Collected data
____

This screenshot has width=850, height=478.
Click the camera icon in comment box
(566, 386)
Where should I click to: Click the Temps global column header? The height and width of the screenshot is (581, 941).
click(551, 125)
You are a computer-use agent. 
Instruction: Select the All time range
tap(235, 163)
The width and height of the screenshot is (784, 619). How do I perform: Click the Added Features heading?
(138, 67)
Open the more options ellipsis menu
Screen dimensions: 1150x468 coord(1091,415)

____

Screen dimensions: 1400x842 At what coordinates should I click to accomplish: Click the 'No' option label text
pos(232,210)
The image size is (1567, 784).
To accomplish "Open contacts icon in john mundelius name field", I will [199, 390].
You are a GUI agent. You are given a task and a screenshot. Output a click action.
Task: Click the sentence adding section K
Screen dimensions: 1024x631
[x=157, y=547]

____

The task -> The lines in the entries above that carry the word "agent" must be copied.

Exercise answer ->
You are a computer-use agent. 
You are a GUI agent. You are given a task and a screenshot. Output a click action.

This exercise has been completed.